'''
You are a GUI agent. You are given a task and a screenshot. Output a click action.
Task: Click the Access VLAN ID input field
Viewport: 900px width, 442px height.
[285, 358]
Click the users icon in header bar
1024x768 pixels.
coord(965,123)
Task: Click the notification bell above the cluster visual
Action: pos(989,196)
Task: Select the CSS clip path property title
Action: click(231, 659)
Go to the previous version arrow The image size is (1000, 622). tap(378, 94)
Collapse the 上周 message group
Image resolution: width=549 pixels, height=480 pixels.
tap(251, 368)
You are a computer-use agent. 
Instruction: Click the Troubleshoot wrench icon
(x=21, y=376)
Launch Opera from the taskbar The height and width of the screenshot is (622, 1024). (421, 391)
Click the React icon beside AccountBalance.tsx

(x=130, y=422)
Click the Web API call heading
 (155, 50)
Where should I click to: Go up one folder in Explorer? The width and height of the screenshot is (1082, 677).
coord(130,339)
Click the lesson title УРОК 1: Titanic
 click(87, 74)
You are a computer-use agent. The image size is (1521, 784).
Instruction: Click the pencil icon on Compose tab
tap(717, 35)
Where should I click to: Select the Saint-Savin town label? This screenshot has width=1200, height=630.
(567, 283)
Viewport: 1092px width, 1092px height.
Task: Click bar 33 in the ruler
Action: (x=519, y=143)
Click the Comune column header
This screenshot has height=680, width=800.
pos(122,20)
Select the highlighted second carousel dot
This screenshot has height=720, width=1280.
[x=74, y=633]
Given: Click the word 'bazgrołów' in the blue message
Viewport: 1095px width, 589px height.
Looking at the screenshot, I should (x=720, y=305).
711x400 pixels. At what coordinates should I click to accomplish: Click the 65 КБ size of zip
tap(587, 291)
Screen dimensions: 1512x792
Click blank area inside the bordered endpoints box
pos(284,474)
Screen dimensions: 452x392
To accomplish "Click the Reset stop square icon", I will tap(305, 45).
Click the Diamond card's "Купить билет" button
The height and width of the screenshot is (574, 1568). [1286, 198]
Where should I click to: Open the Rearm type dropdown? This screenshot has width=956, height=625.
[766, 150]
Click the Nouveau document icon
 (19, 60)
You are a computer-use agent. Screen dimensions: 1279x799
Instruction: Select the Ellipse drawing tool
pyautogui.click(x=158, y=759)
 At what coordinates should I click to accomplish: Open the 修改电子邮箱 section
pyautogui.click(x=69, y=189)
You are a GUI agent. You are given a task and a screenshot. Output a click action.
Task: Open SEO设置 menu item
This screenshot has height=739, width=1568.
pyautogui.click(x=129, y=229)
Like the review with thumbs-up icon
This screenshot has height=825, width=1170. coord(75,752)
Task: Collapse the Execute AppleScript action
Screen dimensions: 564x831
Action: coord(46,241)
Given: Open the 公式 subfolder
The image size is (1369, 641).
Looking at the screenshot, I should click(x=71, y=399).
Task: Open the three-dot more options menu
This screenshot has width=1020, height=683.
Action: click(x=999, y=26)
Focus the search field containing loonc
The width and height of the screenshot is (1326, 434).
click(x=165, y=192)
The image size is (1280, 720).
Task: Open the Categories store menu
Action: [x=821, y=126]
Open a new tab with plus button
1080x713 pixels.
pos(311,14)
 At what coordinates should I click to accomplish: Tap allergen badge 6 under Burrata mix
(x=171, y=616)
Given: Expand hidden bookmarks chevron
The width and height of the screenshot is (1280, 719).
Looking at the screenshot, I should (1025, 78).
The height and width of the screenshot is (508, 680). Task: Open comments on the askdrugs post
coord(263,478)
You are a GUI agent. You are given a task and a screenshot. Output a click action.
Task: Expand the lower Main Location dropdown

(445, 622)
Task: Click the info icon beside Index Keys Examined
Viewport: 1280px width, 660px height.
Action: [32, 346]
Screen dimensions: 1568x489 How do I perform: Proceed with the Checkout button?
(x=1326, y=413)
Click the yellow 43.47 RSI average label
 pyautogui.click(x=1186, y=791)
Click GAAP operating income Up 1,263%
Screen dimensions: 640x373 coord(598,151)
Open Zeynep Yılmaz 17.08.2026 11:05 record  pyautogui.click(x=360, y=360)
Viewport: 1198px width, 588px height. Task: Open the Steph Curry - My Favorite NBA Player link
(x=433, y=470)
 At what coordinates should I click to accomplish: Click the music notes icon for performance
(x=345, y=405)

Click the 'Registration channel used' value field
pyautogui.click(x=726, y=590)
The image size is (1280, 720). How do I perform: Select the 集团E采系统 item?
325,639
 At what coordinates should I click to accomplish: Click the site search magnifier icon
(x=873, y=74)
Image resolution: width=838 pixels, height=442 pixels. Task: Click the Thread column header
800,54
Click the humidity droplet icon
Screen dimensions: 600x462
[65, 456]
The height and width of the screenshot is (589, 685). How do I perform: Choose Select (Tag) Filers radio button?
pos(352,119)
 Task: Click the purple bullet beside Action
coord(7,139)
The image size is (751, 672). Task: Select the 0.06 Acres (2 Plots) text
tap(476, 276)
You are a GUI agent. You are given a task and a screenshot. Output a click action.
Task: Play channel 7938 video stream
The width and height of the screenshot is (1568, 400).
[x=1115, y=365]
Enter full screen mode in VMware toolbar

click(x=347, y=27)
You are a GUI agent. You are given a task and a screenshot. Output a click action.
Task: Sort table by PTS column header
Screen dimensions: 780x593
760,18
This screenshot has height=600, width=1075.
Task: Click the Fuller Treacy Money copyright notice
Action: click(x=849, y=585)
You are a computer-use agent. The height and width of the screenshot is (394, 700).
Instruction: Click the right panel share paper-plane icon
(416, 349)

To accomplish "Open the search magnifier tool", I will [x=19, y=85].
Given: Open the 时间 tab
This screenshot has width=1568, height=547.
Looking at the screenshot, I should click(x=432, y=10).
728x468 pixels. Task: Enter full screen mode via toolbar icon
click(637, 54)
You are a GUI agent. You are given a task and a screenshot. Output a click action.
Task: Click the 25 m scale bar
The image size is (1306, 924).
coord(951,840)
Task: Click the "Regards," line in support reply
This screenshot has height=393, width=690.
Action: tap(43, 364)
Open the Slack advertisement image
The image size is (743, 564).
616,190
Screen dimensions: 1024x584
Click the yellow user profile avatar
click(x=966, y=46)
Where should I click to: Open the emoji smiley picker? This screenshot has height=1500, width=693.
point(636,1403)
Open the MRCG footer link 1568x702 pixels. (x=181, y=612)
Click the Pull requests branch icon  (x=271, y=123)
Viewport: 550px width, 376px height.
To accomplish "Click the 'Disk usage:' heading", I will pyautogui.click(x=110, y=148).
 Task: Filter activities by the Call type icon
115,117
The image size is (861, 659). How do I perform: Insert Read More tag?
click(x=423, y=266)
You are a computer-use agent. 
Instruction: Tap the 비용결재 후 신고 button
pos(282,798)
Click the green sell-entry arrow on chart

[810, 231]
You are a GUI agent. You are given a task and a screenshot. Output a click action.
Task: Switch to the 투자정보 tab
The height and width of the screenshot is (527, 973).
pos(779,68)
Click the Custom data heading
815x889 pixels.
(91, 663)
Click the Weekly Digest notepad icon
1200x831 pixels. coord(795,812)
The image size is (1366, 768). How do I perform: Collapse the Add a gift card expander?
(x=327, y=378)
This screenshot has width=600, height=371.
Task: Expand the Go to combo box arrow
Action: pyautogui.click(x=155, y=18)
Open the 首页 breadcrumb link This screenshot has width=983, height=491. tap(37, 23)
'''
■ **AIM**: Please put every line of the rows above into a numbered list, leaving out the blank lines.

■ **REPLY TO THE TASK**:
1. You are a GUI agent. You are given a task and a screenshot. Output a click action.
2. Task: Click the Access VLAN ID input field
3. Viewport: 900px width, 442px height.
4. [285, 358]
5. Click the users icon in header bar
6. 1024x768 pixels.
7. coord(965,123)
8. Task: Click the notification bell above the cluster visual
9. Action: pos(989,196)
10. Task: Select the CSS clip path property title
11. Action: click(231, 659)
12. Go to the previous version arrow The image size is (1000, 622). tap(378, 94)
13. Collapse the 上周 message group
14. Image resolution: width=549 pixels, height=480 pixels.
15. tap(251, 368)
16. You are a computer-use agent. 
17. Instruction: Click the Troubleshoot wrench icon
18. (x=21, y=376)
19. Launch Opera from the taskbar The height and width of the screenshot is (622, 1024). (421, 391)
20. Click the React icon beside AccountBalance.tsx
21. (x=130, y=422)
22. Click the Web API call heading
23.  (155, 50)
24. Where should I click to: Go up one folder in Explorer? The width and height of the screenshot is (1082, 677).
25. coord(130,339)
26. Click the lesson title УРОК 1: Titanic
27.  click(87, 74)
28. You are a computer-use agent. The image size is (1521, 784).
29. Instruction: Click the pencil icon on Compose tab
30. tap(717, 35)
31. Where should I click to: Select the Saint-Savin town label? This screenshot has width=1200, height=630.
32. (567, 283)
33. Viewport: 1092px width, 1092px height.
34. Task: Click bar 33 in the ruler
35. Action: (x=519, y=143)
36. Click the Comune column header
37. This screenshot has height=680, width=800.
38. pos(122,20)
39. Select the highlighted second carousel dot
40. This screenshot has height=720, width=1280.
41. [x=74, y=633]
42. Given: Click the word 'bazgrołów' in the blue message
43. Viewport: 1095px width, 589px height.
44. Looking at the screenshot, I should (x=720, y=305).
45. 711x400 pixels. At what coordinates should I click to accomplish: Click the 65 КБ size of zip
46. tap(587, 291)
47. Screen dimensions: 1512x792
48. Click blank area inside the bordered endpoints box
49. pos(284,474)
50. Screen dimensions: 452x392
51. To accomplish "Click the Reset stop square icon", I will tap(305, 45).
52. Click the Diamond card's "Купить билет" button
53. The height and width of the screenshot is (574, 1568). [1286, 198]
54. Where should I click to: Open the Rearm type dropdown? This screenshot has width=956, height=625.
55. [766, 150]
56. Click the Nouveau document icon
57.  (19, 60)
58. You are a computer-use agent. Screen dimensions: 1279x799
59. Instruction: Select the Ellipse drawing tool
60. pyautogui.click(x=158, y=759)
61.  At what coordinates should I click to accomplish: Open the 修改电子邮箱 section
62. pyautogui.click(x=69, y=189)
63. You are a GUI agent. You are given a task and a screenshot. Output a click action.
64. Task: Open SEO设置 menu item
65. This screenshot has height=739, width=1568.
66. pyautogui.click(x=129, y=229)
67. Like the review with thumbs-up icon
68. This screenshot has height=825, width=1170. coord(75,752)
69. Task: Collapse the Execute AppleScript action
70. Screen dimensions: 564x831
71. Action: coord(46,241)
72. Given: Open the 公式 subfolder
73. The image size is (1369, 641).
74. Looking at the screenshot, I should click(x=71, y=399).
75. Task: Open the three-dot more options menu
76. This screenshot has width=1020, height=683.
77. Action: click(x=999, y=26)
78. Focus the search field containing loonc
79. The width and height of the screenshot is (1326, 434).
80. click(x=165, y=192)
81. The image size is (1280, 720).
82. Task: Open the Categories store menu
83. Action: [x=821, y=126]
84. Open a new tab with plus button
85. 1080x713 pixels.
86. pos(311,14)
87.  At what coordinates should I click to accomplish: Tap allergen badge 6 under Burrata mix
88. (x=171, y=616)
89. Given: Expand hidden bookmarks chevron
90. The width and height of the screenshot is (1280, 719).
91. Looking at the screenshot, I should (1025, 78).
92. The height and width of the screenshot is (508, 680). Task: Open comments on the askdrugs post
93. coord(263,478)
94. You are a GUI agent. You are given a task and a screenshot. Output a click action.
95. Task: Expand the lower Main Location dropdown
96. (445, 622)
97. Task: Click the info icon beside Index Keys Examined
98. Viewport: 1280px width, 660px height.
99. Action: [32, 346]
100. Screen dimensions: 1568x489 How do I perform: Proceed with the Checkout button?
101. (x=1326, y=413)
102. Click the yellow 43.47 RSI average label
103.  pyautogui.click(x=1186, y=791)
104. Click GAAP operating income Up 1,263%
105. Screen dimensions: 640x373 coord(598,151)
106. Open Zeynep Yılmaz 17.08.2026 11:05 record  pyautogui.click(x=360, y=360)
107. Viewport: 1198px width, 588px height. Task: Open the Steph Curry - My Favorite NBA Player link
108. (x=433, y=470)
109.  At what coordinates should I click to accomplish: Click the music notes icon for performance
110. (x=345, y=405)
111. Click the 'Registration channel used' value field
112. pyautogui.click(x=726, y=590)
113. The image size is (1280, 720). How do I perform: Select the 集团E采系统 item?
114. 325,639
115.  At what coordinates should I click to accomplish: Click the site search magnifier icon
116. (x=873, y=74)
117. Image resolution: width=838 pixels, height=442 pixels. Task: Click the Thread column header
118. 800,54
119. Click the humidity droplet icon
120. Screen dimensions: 600x462
121. [65, 456]
122. The height and width of the screenshot is (589, 685). How do I perform: Choose Select (Tag) Filers radio button?
123. pos(352,119)
124.  Task: Click the purple bullet beside Action
125. coord(7,139)
126. The image size is (751, 672). Task: Select the 0.06 Acres (2 Plots) text
127. tap(476, 276)
128. You are a GUI agent. You are given a task and a screenshot. Output a click action.
129. Task: Play channel 7938 video stream
130. The width and height of the screenshot is (1568, 400).
131. [x=1115, y=365]
132. Enter full screen mode in VMware toolbar
133. click(x=347, y=27)
134. You are a GUI agent. You are given a task and a screenshot. Output a click action.
135. Task: Sort table by PTS column header
136. Screen dimensions: 780x593
137. 760,18
138. This screenshot has height=600, width=1075.
139. Task: Click the Fuller Treacy Money copyright notice
140. Action: click(x=849, y=585)
141. You are a computer-use agent. The height and width of the screenshot is (394, 700).
142. Instruction: Click the right panel share paper-plane icon
143. (416, 349)
144. To accomplish "Open the search magnifier tool", I will [x=19, y=85].
145. Given: Open the 时间 tab
146. This screenshot has width=1568, height=547.
147. Looking at the screenshot, I should click(x=432, y=10).
148. 728x468 pixels. Task: Enter full screen mode via toolbar icon
149. click(637, 54)
150. You are a GUI agent. You are given a task and a screenshot. Output a click action.
151. Task: Click the 25 m scale bar
152. The image size is (1306, 924).
153. coord(951,840)
154. Task: Click the "Regards," line in support reply
155. This screenshot has height=393, width=690.
156. Action: tap(43, 364)
157. Open the Slack advertisement image
158. The image size is (743, 564).
159. 616,190
160. Screen dimensions: 1024x584
161. Click the yellow user profile avatar
162. click(x=966, y=46)
163. Where should I click to: Open the emoji smiley picker? This screenshot has height=1500, width=693.
164. point(636,1403)
165. Open the MRCG footer link 1568x702 pixels. (x=181, y=612)
166. Click the Pull requests branch icon  (x=271, y=123)
167. Viewport: 550px width, 376px height.
168. To accomplish "Click the 'Disk usage:' heading", I will pyautogui.click(x=110, y=148).
169.  Task: Filter activities by the Call type icon
170. 115,117
171. The image size is (861, 659). How do I perform: Insert Read More tag?
172. click(x=423, y=266)
173. You are a computer-use agent. 
174. Instruction: Tap the 비용결재 후 신고 button
175. pos(282,798)
176. Click the green sell-entry arrow on chart
177. [810, 231]
178. You are a GUI agent. You are given a task and a screenshot. Output a click action.
179. Task: Switch to the 투자정보 tab
180. The height and width of the screenshot is (527, 973).
181. pos(779,68)
182. Click the Custom data heading
183. 815x889 pixels.
184. (91, 663)
185. Click the Weekly Digest notepad icon
186. 1200x831 pixels. coord(795,812)
187. The image size is (1366, 768). How do I perform: Collapse the Add a gift card expander?
188. (x=327, y=378)
189. This screenshot has width=600, height=371.
190. Task: Expand the Go to combo box arrow
191. Action: pyautogui.click(x=155, y=18)
192. Open the 首页 breadcrumb link This screenshot has width=983, height=491. tap(37, 23)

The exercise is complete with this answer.